I have to say I found certain parts really frustrating. I stupidly checked out the achievement list before I started, and this alone ruined my fun in my first play through. I had in my mind there were a number of missable tasks to complete for 100%, including collection of the Chinpokomon and making friends with all of South Park (for the hilariously-titled “More Popular Than John Lennon” achievement), which were tied together. Unfortunately, the checkpoint system used when saving means that you’re often taken back a couple of screens when you reload and I missed one collectible even though I knew I’d already collected it, but unbeknown to me it didn’t register when I reloaded. All this means I have to do a complete second play-through to finish the game. Why oh why do games do this? The worst case was Tomb Raider’s Chatterbox achievement. I’ll have to make a conscious decision to not think about achievements in future, but I guess it’s my OCD kicking in.

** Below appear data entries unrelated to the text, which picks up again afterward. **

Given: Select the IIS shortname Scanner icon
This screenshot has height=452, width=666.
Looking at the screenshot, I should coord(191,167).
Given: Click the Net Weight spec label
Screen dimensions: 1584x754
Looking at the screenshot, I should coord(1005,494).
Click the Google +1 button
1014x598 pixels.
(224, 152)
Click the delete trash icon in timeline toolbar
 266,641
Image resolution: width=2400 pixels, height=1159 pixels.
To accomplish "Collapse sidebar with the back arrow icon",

Another frustration will only be relevant to those playing in Europe. PEGI saw it fit to censor a handful of segments due to them being in bad taste. How you can decide that anally probing a cast member on an alien spaceship is off-limits, whilst happily allowing a battle against a Kardashian’s reanimated aborted foetus is beyond me. Sort it out!

The game has some amazing side quests, involving all your South Park favourites. Jimbo and Ned, Mr Hankey, Al Gore and Manbearpig, Crab People, Mr Slave and Randy all feature in the bonus material that will keep you entertained beyond the main plot of the game.

Small annoyances aside, I really recommend this to anyone with an interest in comical video games or indeed South Park itself. That this game almost never saw the light of day is a travesty and it’s wonderful we get to enjoy it now. It’s probably not very challenging to experienced gamers, but there’s plenty to enjoy if you want to commit some time to it. At the newly reduced price it’s a complete steal.